CODEWITHSUNDEEP
assemblyarmv7
Chan Kim
Chan Kim

Reputation: 5989

can't understand armv7 adr_l instruction example

This is an example code in https://developer.arm.com/documentation/dui0068/b/arm-instruction-reference/arm-pseudo-instructions/adrl-arm-pseudo-instruction

start   MOV     r0,#10
        ADRL    r4,start + 60000     ; => ADD r4,pc,#0xe800
                                     ;    ADD r4,r4,#0x254

I can't understand the comment in the code. Since 60000 is 0xea60. I think r4 should be pc + #0xea60. But the comment says (actually, emitted instruction) r4 becomes pc + #0xe800 + #0x254 = pc + 0xea54. (not #ea60).
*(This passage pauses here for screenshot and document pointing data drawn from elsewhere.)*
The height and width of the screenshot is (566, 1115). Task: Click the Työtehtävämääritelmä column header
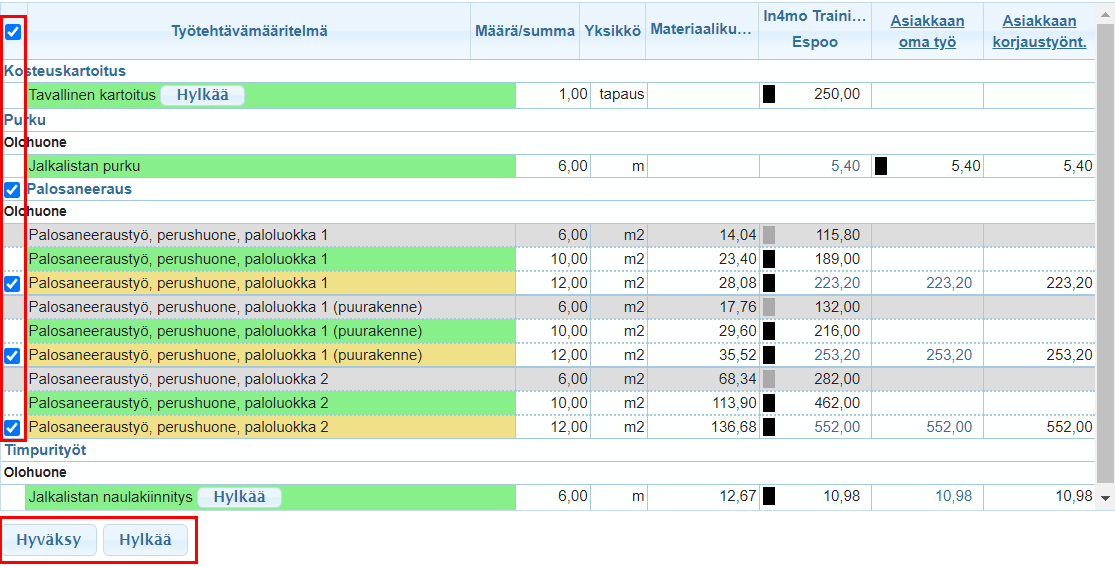coord(249,31)
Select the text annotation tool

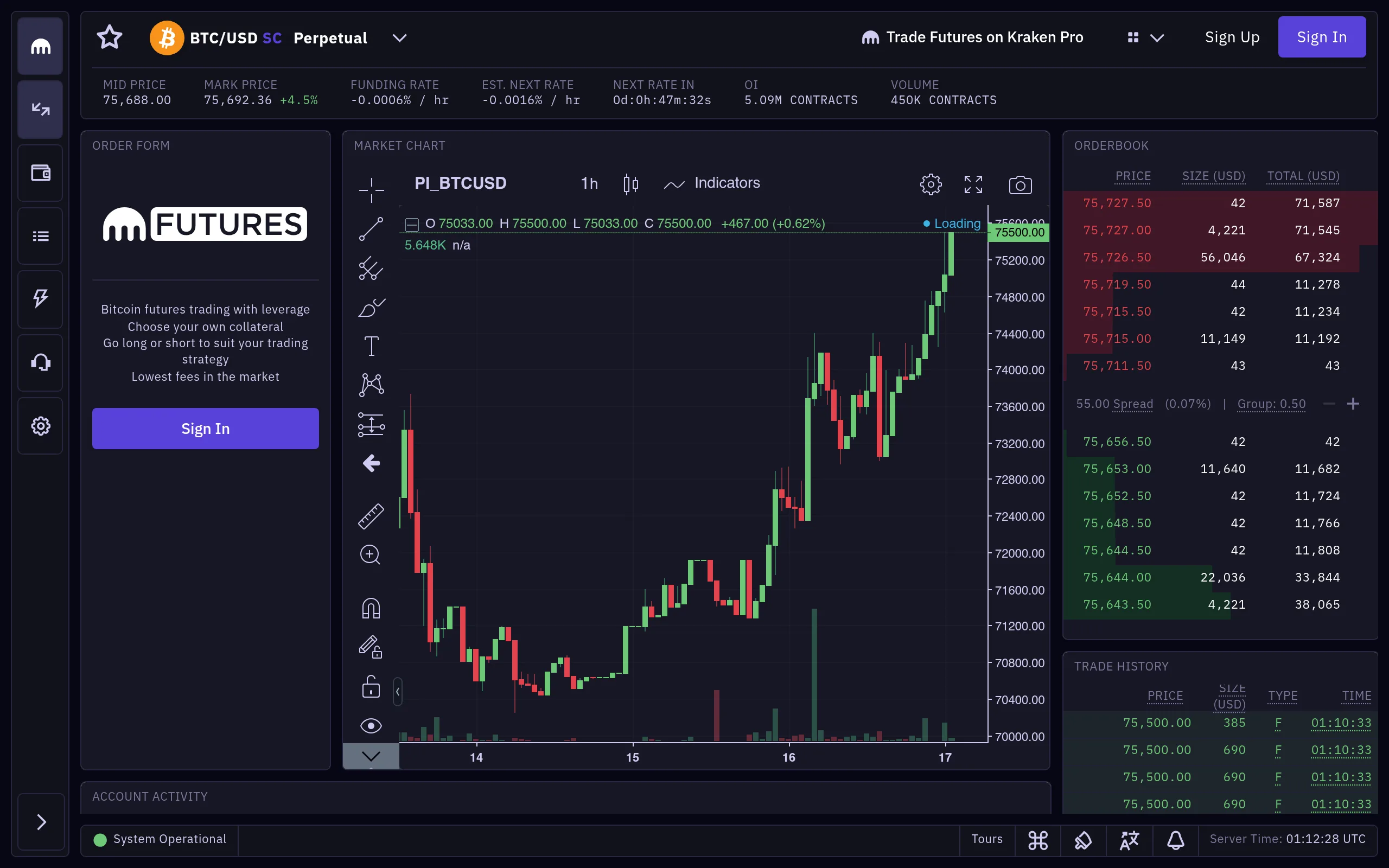372,345
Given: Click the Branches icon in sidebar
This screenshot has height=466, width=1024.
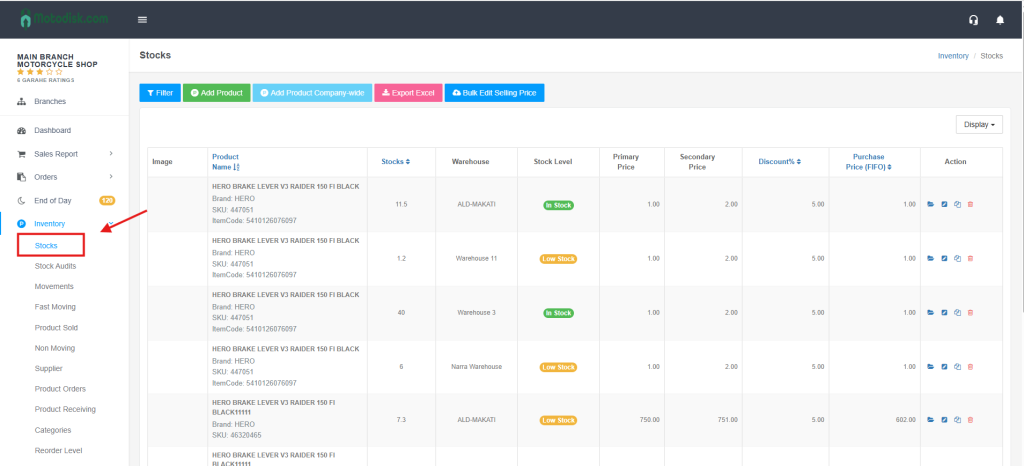Looking at the screenshot, I should [22, 102].
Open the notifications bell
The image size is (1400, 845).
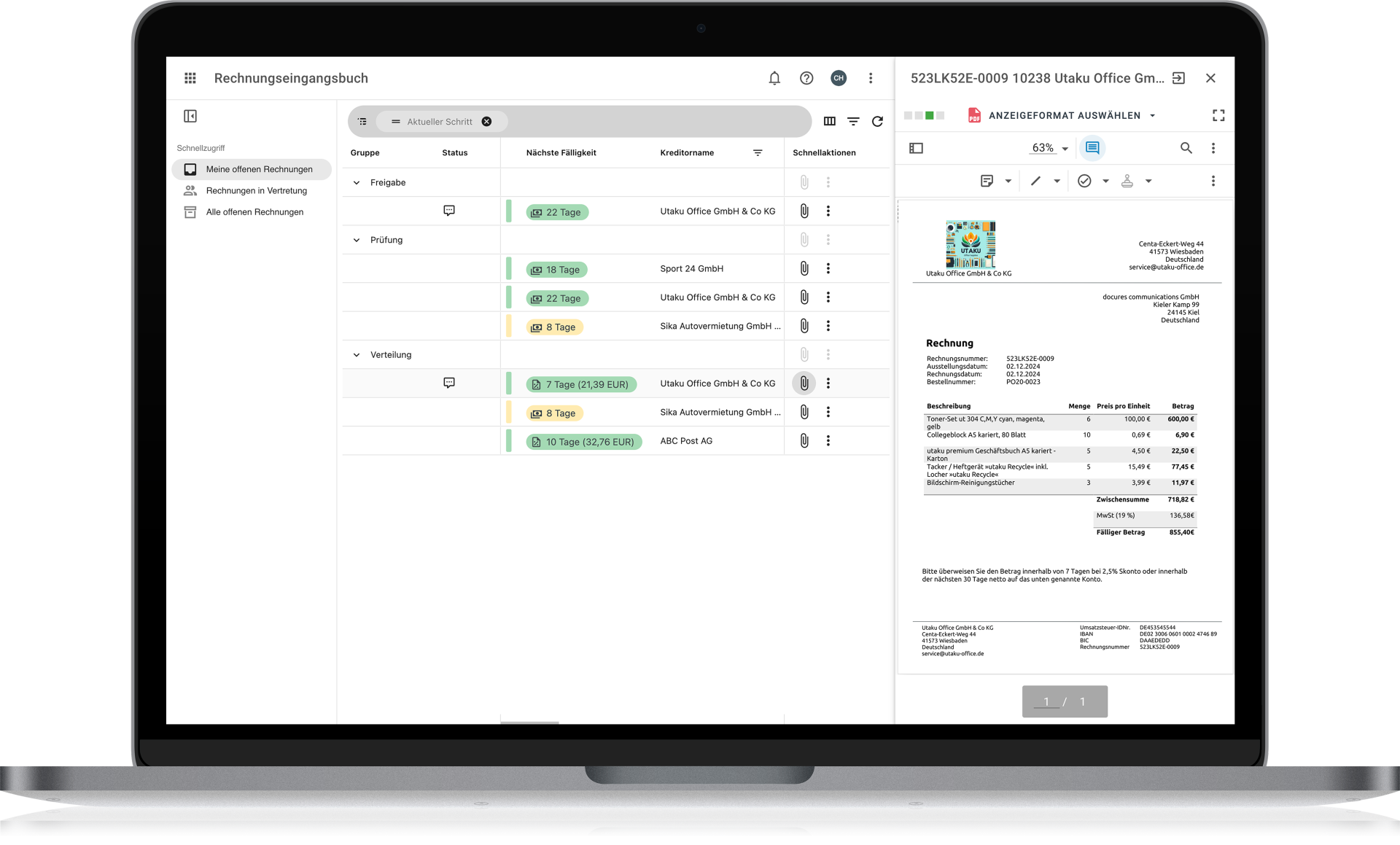coord(774,78)
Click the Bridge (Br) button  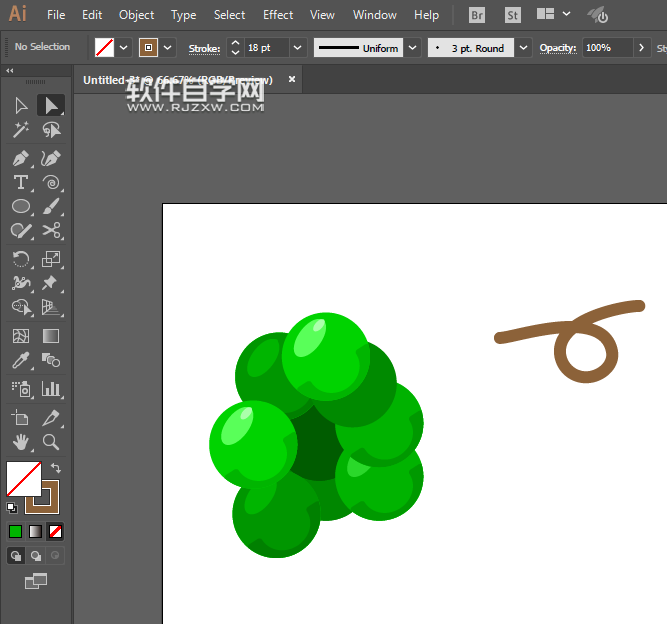click(477, 15)
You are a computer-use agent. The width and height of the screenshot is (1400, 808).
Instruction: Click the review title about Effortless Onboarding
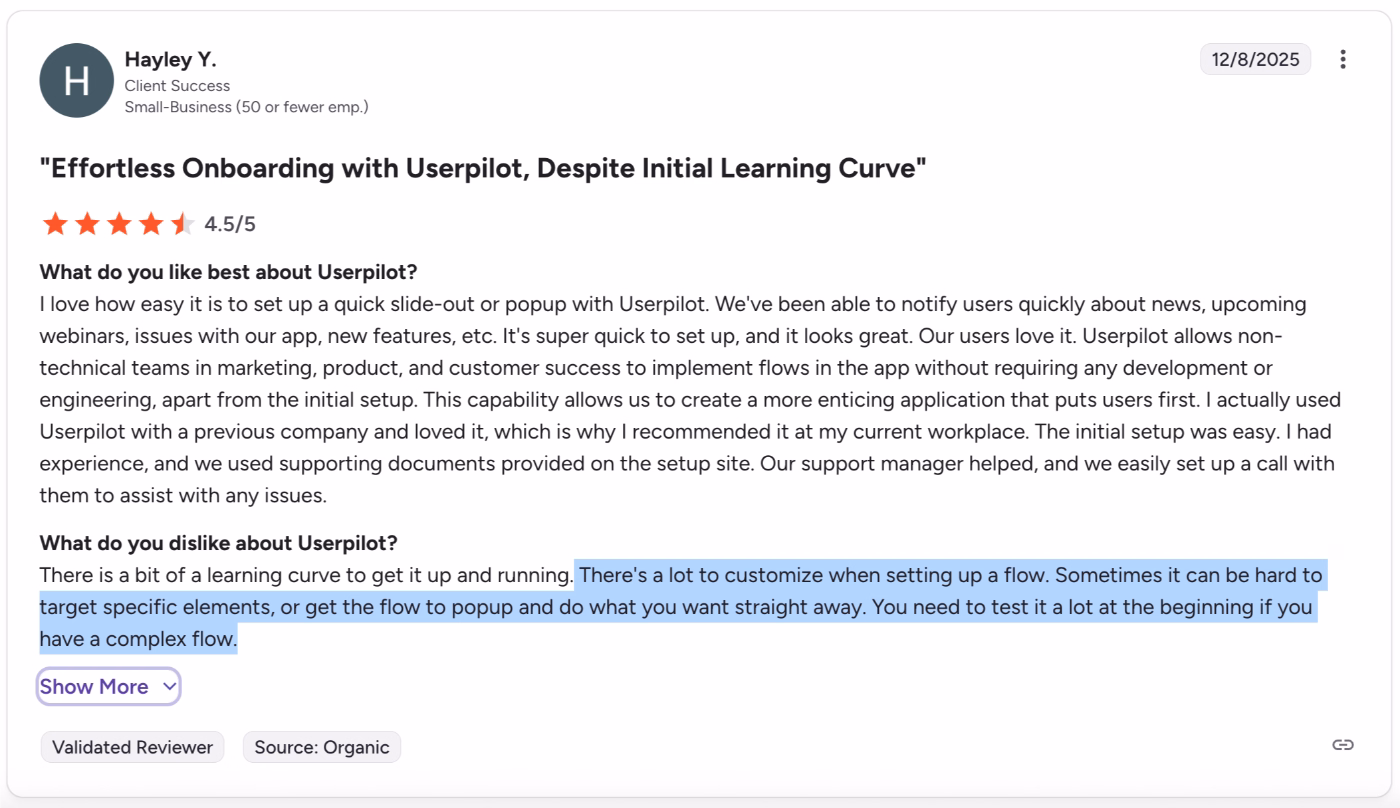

Why 12 less?

Upvotes: 0

Views: 290

Answers (1)

Nate Eldredge
Nate Eldredge

Reputation: 58518

These are arm (i.e. arm32) instructions, even though your title and tag originally said arm64. Note that the registers are r0, etc, instead of x0 or w0.

On 32-bit ARM in non-Thumb (A32) state, the PC reads as the address of the current instruction plus 8. (This is explained in the Architecture Reference Manual, E.1.2.3 in my copy of the Armv8-A version.)

So if start is at address 0x0, the ADD r4,pc,#0xe800 instruction is at address 0x4, and so pc will be read as 0xc. Thus ADD r4,pc,#0xe800 will load r4 with 0xe80c. Then adding 0x254 will leave r4 containing 0xea60 as desired.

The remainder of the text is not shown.